- [PROBLEM A]:
Quote the passage of the mailing list post on decoding percent-escaped octet sequences that opens with the words containing "The equivalent of" and closes with "extension function str:decode-uri()".

- [QUOTED PASSAGE]:
[XSL-LIST Mailing List Archive Home] [By Thread] [By Date] [Recent Entries] [Reply To This Message]

Fw: decoding percent-escaped octet sequences

Subject: Fw: decoding percent-escaped octet sequences
From: Hermann Stamm-Wilbrandt <STAMMW@xxxxxxxxxx>
Date: Mon, 23 May 2011 11:47:58 +0200
Fw:  decoding percent-escaped octet sequences
Trying to send again, this time not as UTF-8 email ...

----- Forwarded by Hermann Stamm-Wilbrandt/Germany/IBM on 05/23/2011 11:47
AM -----

From:   Hermann Stamm-Wilbrandt/Germany/IBM
To:     xsl-list@xxxxxxxxxxxxxxxxxxxxxx
Date:   05/23/2011 10:37 AM
Subject:        Re:  decoding percent-escaped octet sequences


DataPower provides a convert-http action to be able to process HTTP form
submissions which are Non-XML.
At the time this entered the product (before acquisition by IBM in 2005)
the default encoding for URL-encoded strings was ISO-8859-1.

The equivalent of convert-action to be used inside DataPower stylesheets
is the dp:decode() extension function:
http://publib.boulder.ibm.com/infocenter/wsdatap/v3r8m2/index.jsp?topic=/xa35
/extensionfunctions41.htm

Last year a customer requested to be able to deal with UTF-8 URL-encoded
URIs (because Google returns those to them).

I provided an implementation for that in a technote and a Webcast:
http://www-01.ibm.com/support/docview.wss?uid=swg21412370
http://www-01.ibm.com/support/docview.wss?uid=swg27019118&aid=1#page=15

This implementation is based on EXSLT extension function str:decode-uri()
(DataPower is a XSLT 1.0 processor).
http://exslt.org/str/functions/decode-uri/index.html


I modified the stylesheet from the technote to eliminate the access to
"dp:variable()".
This way it even works with xsltproc, see below.

$ xsltproc utf8uriDemo.xsl utf8uriDemo.xsl
<?xml version="1.0"?>
<request xmlns:uri="http://uri
"><url>/utf8uri?danish=%C3%86-%C3%98-%C3%85&amp;french=%C5%92-%C3%A6&amp;germ
an=%C3%84-%C3%96-%C3%9C-%C3%9F&amp;spanish=%CA%A7-%EA%9D%86-%C3%91</url><base
-url>/utf8uri</base-url><args
src="url"><arg name="danish">F-X-E</arg><arg name="french">?-f</arg><arg
name="german">D-V-\-_</arg><arg
name="spanish">?-?-Q</arg></args></request>
$
$ cat utf8uriDemo.xsl
<xsl:stylesheet version="1.0"
  xmlns:xsl="http://www.w3.org/1999/XSL/Transform"
  xmlns:str="http://exslt.org/strings"
  xmlns:uri="http://uri"
  exclude-result-prefixes="str"

- [PROBLEM B]:
Convert the records below, from their first line through the line containing "coord(740,113)", into a JSON list of strings with one string per line and no blank lines.

- [STORED DATA]:
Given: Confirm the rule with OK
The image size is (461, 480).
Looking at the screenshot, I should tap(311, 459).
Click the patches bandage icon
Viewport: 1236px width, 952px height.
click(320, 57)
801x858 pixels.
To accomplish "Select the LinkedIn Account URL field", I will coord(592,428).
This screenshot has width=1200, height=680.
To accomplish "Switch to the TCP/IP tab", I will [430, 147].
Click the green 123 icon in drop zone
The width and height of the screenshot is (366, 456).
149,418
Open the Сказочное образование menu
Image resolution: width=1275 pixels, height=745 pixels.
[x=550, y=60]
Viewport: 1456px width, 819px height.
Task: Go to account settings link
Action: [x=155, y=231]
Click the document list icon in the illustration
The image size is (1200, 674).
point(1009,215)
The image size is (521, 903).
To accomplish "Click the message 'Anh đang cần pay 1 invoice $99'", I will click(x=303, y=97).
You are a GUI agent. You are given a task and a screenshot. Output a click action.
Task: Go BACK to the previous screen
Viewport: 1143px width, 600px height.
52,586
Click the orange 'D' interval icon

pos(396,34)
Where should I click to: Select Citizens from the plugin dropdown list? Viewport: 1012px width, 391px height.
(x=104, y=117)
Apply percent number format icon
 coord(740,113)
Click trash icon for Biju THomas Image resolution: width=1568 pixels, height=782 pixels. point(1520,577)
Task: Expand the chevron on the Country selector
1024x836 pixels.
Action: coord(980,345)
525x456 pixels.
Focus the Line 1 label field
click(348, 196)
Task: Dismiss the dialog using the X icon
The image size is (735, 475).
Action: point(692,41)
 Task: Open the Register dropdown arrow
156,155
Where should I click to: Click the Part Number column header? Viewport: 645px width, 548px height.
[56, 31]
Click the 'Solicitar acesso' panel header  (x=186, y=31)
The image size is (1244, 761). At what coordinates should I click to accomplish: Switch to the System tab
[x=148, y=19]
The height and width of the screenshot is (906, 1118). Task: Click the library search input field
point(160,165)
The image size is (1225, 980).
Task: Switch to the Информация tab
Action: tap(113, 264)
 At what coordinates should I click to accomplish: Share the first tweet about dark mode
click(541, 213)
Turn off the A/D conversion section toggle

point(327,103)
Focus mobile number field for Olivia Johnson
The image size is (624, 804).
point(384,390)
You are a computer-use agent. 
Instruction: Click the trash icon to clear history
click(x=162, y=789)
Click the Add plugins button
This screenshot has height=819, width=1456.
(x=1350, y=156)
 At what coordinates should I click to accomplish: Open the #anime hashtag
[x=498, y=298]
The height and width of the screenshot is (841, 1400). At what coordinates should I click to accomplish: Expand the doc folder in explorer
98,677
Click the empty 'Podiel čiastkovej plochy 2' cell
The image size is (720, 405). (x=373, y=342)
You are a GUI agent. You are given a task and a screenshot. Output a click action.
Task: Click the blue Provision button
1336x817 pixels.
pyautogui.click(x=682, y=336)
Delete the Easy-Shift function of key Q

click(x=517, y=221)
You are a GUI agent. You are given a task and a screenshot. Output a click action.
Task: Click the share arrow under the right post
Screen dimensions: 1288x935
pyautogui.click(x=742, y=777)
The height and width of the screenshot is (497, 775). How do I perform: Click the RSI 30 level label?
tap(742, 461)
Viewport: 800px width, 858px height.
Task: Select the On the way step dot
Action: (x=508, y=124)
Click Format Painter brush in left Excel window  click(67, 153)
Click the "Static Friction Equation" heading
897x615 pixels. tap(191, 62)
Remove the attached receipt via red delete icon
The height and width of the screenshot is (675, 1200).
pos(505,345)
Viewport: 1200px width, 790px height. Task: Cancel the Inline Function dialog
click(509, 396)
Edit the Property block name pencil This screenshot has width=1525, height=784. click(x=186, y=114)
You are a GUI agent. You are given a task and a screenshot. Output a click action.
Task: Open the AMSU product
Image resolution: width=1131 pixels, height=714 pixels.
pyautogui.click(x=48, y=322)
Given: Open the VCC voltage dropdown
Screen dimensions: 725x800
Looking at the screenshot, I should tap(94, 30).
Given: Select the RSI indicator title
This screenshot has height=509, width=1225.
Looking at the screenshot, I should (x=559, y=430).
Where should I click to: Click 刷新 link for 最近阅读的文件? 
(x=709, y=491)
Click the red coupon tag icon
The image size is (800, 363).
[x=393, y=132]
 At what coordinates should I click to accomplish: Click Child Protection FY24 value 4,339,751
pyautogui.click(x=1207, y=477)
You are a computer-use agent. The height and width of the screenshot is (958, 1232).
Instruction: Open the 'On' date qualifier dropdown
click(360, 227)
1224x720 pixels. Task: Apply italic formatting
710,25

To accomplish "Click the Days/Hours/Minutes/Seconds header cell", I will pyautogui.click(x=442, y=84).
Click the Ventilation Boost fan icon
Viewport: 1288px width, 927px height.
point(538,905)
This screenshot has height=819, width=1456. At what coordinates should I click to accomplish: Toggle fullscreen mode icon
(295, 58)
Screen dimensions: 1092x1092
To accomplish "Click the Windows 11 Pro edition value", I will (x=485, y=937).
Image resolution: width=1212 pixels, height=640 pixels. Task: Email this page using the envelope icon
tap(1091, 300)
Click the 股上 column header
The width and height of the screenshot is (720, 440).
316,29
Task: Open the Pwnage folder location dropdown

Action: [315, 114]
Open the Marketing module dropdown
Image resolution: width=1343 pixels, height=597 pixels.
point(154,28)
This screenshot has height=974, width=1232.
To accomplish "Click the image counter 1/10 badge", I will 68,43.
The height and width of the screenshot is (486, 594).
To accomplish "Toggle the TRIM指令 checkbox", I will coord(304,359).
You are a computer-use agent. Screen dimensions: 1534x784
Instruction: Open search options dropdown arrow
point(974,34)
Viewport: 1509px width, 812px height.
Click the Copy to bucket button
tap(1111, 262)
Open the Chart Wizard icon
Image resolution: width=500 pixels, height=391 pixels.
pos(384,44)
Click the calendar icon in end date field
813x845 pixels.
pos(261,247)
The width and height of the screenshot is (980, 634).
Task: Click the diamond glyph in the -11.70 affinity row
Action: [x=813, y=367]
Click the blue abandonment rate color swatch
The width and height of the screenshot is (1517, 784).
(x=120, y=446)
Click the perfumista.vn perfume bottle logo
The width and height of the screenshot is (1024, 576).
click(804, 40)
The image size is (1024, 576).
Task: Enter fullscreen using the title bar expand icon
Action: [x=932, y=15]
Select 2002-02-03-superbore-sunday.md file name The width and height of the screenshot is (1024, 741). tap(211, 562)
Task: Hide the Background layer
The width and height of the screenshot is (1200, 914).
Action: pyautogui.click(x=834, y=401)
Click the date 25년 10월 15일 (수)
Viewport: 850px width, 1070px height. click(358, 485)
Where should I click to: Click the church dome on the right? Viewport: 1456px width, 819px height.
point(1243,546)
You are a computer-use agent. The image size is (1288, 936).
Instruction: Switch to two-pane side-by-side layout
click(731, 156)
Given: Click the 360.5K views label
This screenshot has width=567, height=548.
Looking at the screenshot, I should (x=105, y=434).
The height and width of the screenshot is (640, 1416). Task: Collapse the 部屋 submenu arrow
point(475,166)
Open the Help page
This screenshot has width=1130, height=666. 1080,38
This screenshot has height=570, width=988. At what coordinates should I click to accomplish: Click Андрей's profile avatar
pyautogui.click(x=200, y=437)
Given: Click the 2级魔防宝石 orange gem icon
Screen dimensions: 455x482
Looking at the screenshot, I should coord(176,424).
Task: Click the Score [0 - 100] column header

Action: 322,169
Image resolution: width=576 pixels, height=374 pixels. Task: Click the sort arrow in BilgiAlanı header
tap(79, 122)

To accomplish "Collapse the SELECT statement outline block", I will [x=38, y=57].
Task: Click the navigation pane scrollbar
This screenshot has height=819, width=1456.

- [WRITTEN ANSWER A]:
The equivalent of convert-action to be used inside DataPower stylesheets
is the dp:decode() extension function:
http://publib.boulder.ibm.com/infocenter/wsdatap/v3r8m2/index.jsp?topic=/xa35
/extensionfunctions41.htm

Last year a customer requested to be able to deal with UTF-8 URL-encoded
URIs (because Google returns those to them).

I provided an implementation for that in a technote and a Webcast:
http://www-01.ibm.com/support/docview.wss?uid=swg21412370
http://www-01.ibm.com/support/docview.wss?uid=swg27019118&aid=1#page=15

This implementation is based on EXSLT extension function str:decode-uri()

- [WRITTEN ANSWER B]:
[
  "Given: Confirm the rule with OK",
  "The image size is (461, 480).",
  "Looking at the screenshot, I should tap(311, 459).",
  "Click the patches bandage icon",
  "Viewport: 1236px width, 952px height.",
  "click(320, 57)",
  "801x858 pixels.",
  "To accomplish \"Select the LinkedIn Account URL field\", I will coord(592,428).",
  "This screenshot has width=1200, height=680.",
  "To accomplish \"Switch to the TCP/IP tab\", I will [430, 147].",
  "Click the green 123 icon in drop zone",
  "The width and height of the screenshot is (366, 456).",
  "149,418",
  "Open the Сказочное образование menu",
  "Image resolution: width=1275 pixels, height=745 pixels.",
  "[x=550, y=60]",
  "Viewport: 1456px width, 819px height.",
  "Task: Go to account settings link",
  "Action: [x=155, y=231]",
  "Click the document list icon in the illustration",
  "The image size is (1200, 674).",
  "point(1009,215)",
  "The image size is (521, 903).",
  "To accomplish \"Click the message 'Anh đang cần pay 1 invoice $99'\", I will click(x=303, y=97).",
  "You are a GUI agent. You are given a task and a screenshot. Output a click action.",
  "Task: Go BACK to the previous screen",
  "Viewport: 1143px width, 600px height.",
  "52,586",
  "Click the orange 'D' interval icon",
  "pos(396,34)",
  "Where should I click to: Select Citizens from the plugin dropdown list? Viewport: 1012px width, 391px height.",
  "(x=104, y=117)",
  "Apply percent number format icon",
  " coord(740,113)"
]